Réchauffement climatique - Le déficit neigeux oblige les élus de montagne à réinventer les vacances d'hiver
Le bilan économique de certaines stations de montagne est sévère pour l'hiver 2006-2007, du fait de la tendance confirmée du déficit neigeux. Les stations pyrénéennes font partie des plus touchées. De petites stations affichent jusqu'à 80% de perte de chiffre d'affaires en fin de saison. Dans d'autres, le recul est plus modéré : entre 40 et 50%. Cette situation a conduit les élus pyrénéens à lancer un appel à la solidarité nationale à l'occasion de la réunion organisée par l'Association nationale des élus de la montagne (Anem) le 27 mars à Villeneuve-de-Rivière (31). Les élus du massif des Pyrénées ont adopté une motion appelant à la mise en place d'un fonds de solidarité étendu à l'ensemble du personnel des stations, et notamment des travailleurs saisonniers employés en régie directe. En outre, ils souhaitent que le gouvernement abonde un fonds Neige à un niveau au moins équivalent à celui du système Nivalliance (assurance mutualisée dont l'objectif est de couvrir les aléas d'exploitation des remontées mécaniques). Ces propositions s'inscrivent dans la continuité de la réunion interministérielle du 8 février dernier, reprises dans la circulaire du 28 février 2007 relative au dispositif d'intervention en faveur des collectivités et entreprises affectées par les déficits neigeux.

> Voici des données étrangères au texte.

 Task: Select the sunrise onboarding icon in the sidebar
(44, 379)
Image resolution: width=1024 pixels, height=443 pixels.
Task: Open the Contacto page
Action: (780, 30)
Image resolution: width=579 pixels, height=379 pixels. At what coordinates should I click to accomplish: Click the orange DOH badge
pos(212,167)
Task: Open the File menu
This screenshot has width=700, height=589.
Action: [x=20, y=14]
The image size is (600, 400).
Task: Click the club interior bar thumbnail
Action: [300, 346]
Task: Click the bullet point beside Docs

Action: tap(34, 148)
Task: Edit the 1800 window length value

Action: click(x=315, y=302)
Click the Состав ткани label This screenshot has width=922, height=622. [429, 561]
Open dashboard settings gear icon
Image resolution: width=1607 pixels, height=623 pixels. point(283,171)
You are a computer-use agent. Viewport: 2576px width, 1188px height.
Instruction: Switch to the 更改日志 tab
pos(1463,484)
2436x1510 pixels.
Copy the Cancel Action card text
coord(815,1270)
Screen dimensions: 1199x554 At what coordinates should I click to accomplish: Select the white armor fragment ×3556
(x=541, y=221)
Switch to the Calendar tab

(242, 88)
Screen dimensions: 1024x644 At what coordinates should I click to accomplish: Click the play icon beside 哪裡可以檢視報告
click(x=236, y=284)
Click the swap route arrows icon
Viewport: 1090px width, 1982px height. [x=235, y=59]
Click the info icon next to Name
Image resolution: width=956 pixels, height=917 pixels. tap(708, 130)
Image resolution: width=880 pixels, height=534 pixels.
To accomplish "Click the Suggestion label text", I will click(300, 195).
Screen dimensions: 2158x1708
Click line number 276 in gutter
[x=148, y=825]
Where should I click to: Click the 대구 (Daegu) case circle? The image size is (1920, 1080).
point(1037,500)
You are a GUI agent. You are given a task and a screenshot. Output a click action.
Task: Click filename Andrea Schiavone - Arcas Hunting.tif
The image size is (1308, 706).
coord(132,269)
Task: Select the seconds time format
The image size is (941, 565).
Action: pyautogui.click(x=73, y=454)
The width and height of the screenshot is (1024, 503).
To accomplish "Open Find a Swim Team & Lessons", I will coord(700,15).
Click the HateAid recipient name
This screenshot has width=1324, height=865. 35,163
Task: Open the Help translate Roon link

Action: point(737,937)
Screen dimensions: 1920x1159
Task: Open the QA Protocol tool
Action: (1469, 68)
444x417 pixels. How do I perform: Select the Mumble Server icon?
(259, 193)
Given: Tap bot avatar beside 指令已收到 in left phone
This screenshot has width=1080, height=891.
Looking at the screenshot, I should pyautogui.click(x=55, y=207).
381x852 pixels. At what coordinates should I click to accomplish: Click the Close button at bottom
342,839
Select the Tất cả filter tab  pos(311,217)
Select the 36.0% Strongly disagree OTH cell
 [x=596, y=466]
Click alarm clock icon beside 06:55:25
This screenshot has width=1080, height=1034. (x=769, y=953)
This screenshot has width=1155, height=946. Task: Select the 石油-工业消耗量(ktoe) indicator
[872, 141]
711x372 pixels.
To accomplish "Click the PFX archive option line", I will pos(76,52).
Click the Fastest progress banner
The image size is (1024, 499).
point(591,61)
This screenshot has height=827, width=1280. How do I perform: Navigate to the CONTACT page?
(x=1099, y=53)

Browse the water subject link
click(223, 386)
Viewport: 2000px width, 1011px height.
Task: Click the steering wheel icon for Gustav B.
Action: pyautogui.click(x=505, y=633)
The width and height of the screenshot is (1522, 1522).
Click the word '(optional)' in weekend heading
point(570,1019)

Situation financière tendue
Selon les données fournies par le Syndicat national des téléphériques de France, le nombre de journées skieurs enregistrées pendant les vacances d'hiver de décembre et de février, est en recul de 11% par rapport à la saison 2005-2006. Même si "la perception des stations concernant la saison 2006-2007 est plutôt positive, les professionnels de la montagne constatent cependant une baisse importante du pouvoir d'achat et un recul de la consommation dans les restaurants et les commerces", a confirmé l'Association nationale des maires des stations de montagne (ANMSM) dans un communiqué du 22 mars sur les "Tendances touristiques - quatrième vague de l'observation nationale des stations de montagne". L'ANMSM soulignait le succès des activités complémentaires au ski "telles que les visites culturelles et surtout les promenades à pied", même si le ski reste le moteur économique des stations de montagne. D'après le Memento du tourisme édition 2006, 66,7% des personnes effectuant un séjour à la montagne pratiquent les sports d'hiver et les vacances de février constituent traditionnellement plus de la moitié du chiffre d'affaires des stations. Pour cette raison, les stations s'équipent de plus en plus de canons à neige, ce qui permet de pallier ponctuellement l'absence de poudreuse.
Les canons à neige en question
Aujourd'hui près de 190 stations - sur 300 en France - sont déjà équipées en canons à neige. Ces équipements utilisent de l'eau issue des nappes souterraines, du réseau d'eau potable, et même parfois des glaciers. De nombreuses communes investissent dans des retenues collinaires pour assurer l'approvisionnement en eau des canons (55% de l'alimentation). Aujourd'hui, 70 retenues d'altitude sont recensées dans les départements alpins et une vingtaine sont en projet. Leur taille ne cesse d'augmenter : la station du Grand-Bornand (74) vient ainsi de battre un record européen avec un nouveau bassin de 400.000 m3, soit 200 fois le volume d'une piscine olympique. Au total, la neige artificielle consomme près de 15 millions de mètres cubes par hiver en France, soit l'équivalent d'une ville de 170.000 habitants. Quelques conflits d'usage commencent à émerger dans certains villages des Alpes, "château d'eau de l'Europe". Au cours de la précédente saison, la mairie des Houches (74) a ainsi demandé aux propriétaires de canons à neige de réduire leur débit pour ménager un réseau d'eau potable vétuste et à faible rendement. Néanmoins, face à la réalité climatique, les élus sont en majorité favorables à l'utilisation des canons pour la "survie" économique des zones de montagne. Dans leur motion adoptée le 27 mars, les élus pyrénéens ont d'ailleurs demandé au gouvernement un crédit spécifique au financement de la neige de culture, "dès lors que les conditions techniques et économiques, notamment, le permettent". Christian Estrosi, ministre délégué à l'Aménagement du territoire, devait étudier ces propositions.